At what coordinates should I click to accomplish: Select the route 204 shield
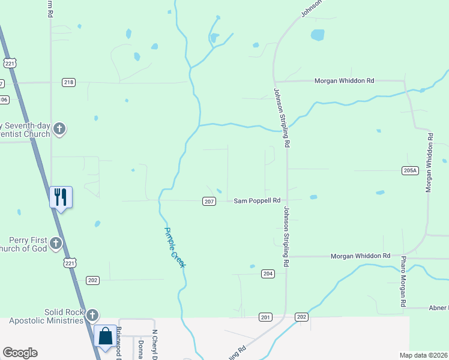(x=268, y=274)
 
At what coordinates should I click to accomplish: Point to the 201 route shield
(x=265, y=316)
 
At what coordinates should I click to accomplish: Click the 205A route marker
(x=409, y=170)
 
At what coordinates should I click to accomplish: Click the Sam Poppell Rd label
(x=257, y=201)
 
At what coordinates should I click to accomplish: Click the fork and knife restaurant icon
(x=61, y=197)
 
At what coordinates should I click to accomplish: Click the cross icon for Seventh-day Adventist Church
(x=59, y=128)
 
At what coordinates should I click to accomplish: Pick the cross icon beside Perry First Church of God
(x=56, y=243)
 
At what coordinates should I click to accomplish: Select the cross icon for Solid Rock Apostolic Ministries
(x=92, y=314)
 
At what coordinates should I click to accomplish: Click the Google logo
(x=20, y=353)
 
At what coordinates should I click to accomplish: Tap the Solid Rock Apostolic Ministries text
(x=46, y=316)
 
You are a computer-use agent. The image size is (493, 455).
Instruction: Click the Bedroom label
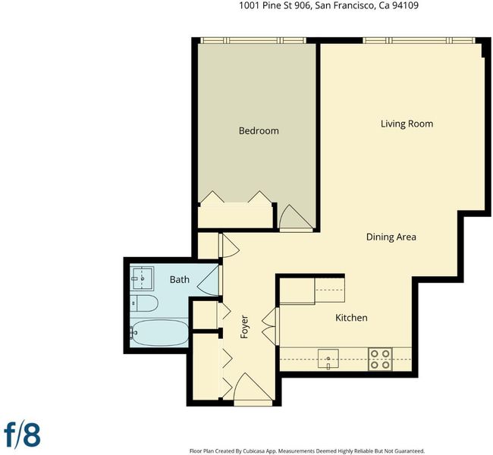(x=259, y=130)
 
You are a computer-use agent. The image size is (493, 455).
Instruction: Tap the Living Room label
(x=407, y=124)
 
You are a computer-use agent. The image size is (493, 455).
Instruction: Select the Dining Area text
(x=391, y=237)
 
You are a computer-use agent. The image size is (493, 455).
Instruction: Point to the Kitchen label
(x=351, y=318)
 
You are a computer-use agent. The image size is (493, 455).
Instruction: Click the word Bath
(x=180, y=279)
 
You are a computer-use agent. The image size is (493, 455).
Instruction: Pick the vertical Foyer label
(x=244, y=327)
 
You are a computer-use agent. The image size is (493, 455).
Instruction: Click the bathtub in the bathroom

★ ★ ★

Task details: Convert the listing above into a Markdown table with the columns Row and Listing line, numbering each line and skipping blank lines. Start at the first line of the listing, stop after the line that contains "(x=407, y=124)", and leave the pictures out.

Task solution:
| Row | Listing line |
|---|---|
| 1 | At what coordinates should I click to accomplish: Select the route 204 shield |
| 2 | (x=268, y=274) |
| 3 | At what coordinates should I click to accomplish: Point to the 201 route shield |
| 4 | (x=265, y=316) |
| 5 | At what coordinates should I click to accomplish: Click the 205A route marker |
| 6 | (x=409, y=170) |
| 7 | At what coordinates should I click to accomplish: Click the Sam Poppell Rd label |
| 8 | (x=257, y=201) |
| 9 | At what coordinates should I click to accomplish: Click the fork and knife restaurant icon |
| 10 | (x=61, y=197) |
| 11 | At what coordinates should I click to accomplish: Click the cross icon for Seventh-day Adventist Church |
| 12 | (x=59, y=128) |
| 13 | At what coordinates should I click to accomplish: Pick the cross icon beside Perry First Church of God |
| 14 | (x=56, y=243) |
| 15 | At what coordinates should I click to accomplish: Select the cross icon for Solid Rock Apostolic Ministries |
| 16 | (x=92, y=314) |
| 17 | At what coordinates should I click to accomplish: Click the Google logo |
| 18 | (x=20, y=353) |
| 19 | At what coordinates should I click to accomplish: Tap the Solid Rock Apostolic Ministries text |
| 20 | (x=46, y=316) |
| 21 | You are a computer-use agent. The image size is (493, 455). |
| 22 | Instruction: Click the Bedroom label |
| 23 | (x=259, y=130) |
| 24 | You are a computer-use agent. The image size is (493, 455). |
| 25 | Instruction: Tap the Living Room label |
| 26 | (x=407, y=124) |